**MATERIAL FOR THIS TASK:**
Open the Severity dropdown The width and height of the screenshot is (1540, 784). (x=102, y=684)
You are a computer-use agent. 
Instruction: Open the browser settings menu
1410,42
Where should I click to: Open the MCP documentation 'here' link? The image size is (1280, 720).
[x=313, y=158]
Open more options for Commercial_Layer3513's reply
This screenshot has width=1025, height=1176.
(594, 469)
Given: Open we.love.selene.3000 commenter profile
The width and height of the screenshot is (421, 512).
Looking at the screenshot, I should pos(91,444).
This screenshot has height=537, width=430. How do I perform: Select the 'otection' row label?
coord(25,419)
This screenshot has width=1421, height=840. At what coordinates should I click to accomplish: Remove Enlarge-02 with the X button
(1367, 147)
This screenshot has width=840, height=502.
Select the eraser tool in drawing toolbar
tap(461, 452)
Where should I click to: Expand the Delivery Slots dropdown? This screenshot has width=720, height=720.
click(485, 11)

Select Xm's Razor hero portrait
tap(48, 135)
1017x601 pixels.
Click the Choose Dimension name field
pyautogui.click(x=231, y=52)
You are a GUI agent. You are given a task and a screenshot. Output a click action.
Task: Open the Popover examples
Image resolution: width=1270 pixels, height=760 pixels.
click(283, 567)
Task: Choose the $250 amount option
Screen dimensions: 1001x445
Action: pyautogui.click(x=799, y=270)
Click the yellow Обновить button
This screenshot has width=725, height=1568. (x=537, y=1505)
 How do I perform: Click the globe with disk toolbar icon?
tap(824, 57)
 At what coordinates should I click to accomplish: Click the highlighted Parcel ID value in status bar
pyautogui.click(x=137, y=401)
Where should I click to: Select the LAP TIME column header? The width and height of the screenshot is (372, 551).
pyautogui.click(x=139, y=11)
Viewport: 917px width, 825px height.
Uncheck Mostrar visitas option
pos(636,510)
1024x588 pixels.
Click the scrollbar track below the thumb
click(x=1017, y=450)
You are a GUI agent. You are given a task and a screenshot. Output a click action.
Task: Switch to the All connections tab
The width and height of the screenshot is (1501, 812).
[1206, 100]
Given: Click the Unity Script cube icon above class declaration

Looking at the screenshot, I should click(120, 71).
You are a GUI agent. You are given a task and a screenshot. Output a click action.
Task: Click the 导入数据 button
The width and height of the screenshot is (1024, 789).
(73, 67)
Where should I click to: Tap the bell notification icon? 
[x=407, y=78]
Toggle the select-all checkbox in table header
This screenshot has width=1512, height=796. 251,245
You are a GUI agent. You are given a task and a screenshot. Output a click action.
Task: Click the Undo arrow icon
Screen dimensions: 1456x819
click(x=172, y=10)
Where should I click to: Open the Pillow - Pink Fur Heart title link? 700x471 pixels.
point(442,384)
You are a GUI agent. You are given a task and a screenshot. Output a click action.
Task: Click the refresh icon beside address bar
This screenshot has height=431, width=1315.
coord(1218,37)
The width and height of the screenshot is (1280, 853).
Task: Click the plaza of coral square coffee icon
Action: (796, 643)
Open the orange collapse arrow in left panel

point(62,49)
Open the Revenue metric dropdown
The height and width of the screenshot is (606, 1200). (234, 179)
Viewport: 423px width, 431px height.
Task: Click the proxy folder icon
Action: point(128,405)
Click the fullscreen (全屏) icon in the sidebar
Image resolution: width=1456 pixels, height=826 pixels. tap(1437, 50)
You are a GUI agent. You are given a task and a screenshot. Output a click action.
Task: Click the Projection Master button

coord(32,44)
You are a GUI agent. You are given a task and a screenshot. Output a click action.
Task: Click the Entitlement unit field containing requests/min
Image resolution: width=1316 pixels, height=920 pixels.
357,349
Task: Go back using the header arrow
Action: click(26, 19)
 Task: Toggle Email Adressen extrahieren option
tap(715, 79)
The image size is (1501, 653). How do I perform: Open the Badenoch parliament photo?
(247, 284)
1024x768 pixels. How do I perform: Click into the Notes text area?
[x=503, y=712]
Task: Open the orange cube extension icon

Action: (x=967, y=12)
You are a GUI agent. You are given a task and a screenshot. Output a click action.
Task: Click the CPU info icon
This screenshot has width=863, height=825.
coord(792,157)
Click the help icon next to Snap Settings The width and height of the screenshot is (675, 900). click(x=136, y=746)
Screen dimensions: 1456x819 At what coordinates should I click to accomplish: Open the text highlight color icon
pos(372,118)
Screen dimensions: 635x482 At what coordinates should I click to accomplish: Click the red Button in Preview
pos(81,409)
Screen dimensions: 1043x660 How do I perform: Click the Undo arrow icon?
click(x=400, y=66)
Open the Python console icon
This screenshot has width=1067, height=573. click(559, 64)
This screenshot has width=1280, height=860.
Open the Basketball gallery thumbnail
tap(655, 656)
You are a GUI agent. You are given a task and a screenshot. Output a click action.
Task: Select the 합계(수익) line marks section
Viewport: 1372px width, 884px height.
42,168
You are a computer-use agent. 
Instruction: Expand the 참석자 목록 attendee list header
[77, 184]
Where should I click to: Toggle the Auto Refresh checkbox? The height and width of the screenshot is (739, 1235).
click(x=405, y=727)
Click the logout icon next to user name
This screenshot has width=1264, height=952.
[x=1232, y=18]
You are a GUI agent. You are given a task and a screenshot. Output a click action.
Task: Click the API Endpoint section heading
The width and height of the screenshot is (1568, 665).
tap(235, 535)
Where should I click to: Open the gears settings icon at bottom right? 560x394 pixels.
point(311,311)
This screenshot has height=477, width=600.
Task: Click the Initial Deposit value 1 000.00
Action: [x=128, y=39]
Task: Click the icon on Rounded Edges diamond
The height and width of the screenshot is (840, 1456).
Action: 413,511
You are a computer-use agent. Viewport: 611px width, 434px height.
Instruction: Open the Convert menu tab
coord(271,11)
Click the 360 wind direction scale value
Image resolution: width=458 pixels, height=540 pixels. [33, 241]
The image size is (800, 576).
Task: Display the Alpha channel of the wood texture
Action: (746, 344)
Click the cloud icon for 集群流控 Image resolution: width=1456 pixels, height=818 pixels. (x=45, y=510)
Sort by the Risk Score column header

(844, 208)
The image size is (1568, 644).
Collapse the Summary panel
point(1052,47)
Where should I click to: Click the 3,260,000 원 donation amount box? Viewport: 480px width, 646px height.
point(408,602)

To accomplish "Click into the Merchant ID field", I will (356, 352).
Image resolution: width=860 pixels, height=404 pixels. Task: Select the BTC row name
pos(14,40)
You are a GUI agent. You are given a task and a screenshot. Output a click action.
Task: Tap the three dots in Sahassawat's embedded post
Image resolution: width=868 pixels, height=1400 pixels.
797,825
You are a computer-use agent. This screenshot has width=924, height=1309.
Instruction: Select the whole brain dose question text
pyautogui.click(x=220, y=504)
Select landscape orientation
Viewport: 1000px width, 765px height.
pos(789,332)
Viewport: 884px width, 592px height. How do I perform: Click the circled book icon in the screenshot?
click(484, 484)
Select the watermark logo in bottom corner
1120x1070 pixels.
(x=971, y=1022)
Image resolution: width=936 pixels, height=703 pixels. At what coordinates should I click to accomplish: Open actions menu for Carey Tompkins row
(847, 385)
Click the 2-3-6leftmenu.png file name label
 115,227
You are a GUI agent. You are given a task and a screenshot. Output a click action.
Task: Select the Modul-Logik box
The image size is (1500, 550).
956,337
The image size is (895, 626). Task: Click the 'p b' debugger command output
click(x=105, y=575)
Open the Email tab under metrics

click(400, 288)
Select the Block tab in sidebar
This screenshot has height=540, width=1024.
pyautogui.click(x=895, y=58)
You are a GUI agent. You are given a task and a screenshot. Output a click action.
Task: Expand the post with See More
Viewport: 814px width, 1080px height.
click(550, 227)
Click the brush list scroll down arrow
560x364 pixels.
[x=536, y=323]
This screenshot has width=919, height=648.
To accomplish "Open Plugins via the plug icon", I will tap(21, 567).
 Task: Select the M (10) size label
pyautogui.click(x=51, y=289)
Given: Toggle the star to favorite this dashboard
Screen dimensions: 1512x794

**TASK OBJECTIVE:**
Arrange the lines of the items above as a numbered list, from the first line through the line containing "pyautogui.click(x=137, y=401)", leaving out blank lines.

**EXERCISE SOLUTION:**
1. Open the Severity dropdown The width and height of the screenshot is (1540, 784). (x=102, y=684)
2. You are a computer-use agent. 
3. Instruction: Open the browser settings menu
4. 1410,42
5. Where should I click to: Open the MCP documentation 'here' link? The image size is (1280, 720).
6. [x=313, y=158]
7. Open more options for Commercial_Layer3513's reply
8. This screenshot has width=1025, height=1176.
9. (594, 469)
10. Given: Open we.love.selene.3000 commenter profile
11. The width and height of the screenshot is (421, 512).
12. Looking at the screenshot, I should pos(91,444).
13. This screenshot has height=537, width=430. How do I perform: Select the 'otection' row label?
14. coord(25,419)
15. This screenshot has width=1421, height=840. At what coordinates should I click to accomplish: Remove Enlarge-02 with the X button
16. (1367, 147)
17. This screenshot has width=840, height=502.
18. Select the eraser tool in drawing toolbar
19. tap(461, 452)
20. Where should I click to: Expand the Delivery Slots dropdown? This screenshot has width=720, height=720.
21. click(485, 11)
22. Select Xm's Razor hero portrait
23. tap(48, 135)
24. 1017x601 pixels.
25. Click the Choose Dimension name field
26. pyautogui.click(x=231, y=52)
27. You are a GUI agent. You are given a task and a screenshot. Output a click action.
28. Task: Open the Popover examples
29. Image resolution: width=1270 pixels, height=760 pixels.
30. click(283, 567)
31. Task: Choose the $250 amount option
32. Screen dimensions: 1001x445
33. Action: pyautogui.click(x=799, y=270)
34. Click the yellow Обновить button
35. This screenshot has width=725, height=1568. (x=537, y=1505)
36.  How do I perform: Click the globe with disk toolbar icon?
37. tap(824, 57)
38.  At what coordinates should I click to accomplish: Click the highlighted Parcel ID value in status bar
39. pyautogui.click(x=137, y=401)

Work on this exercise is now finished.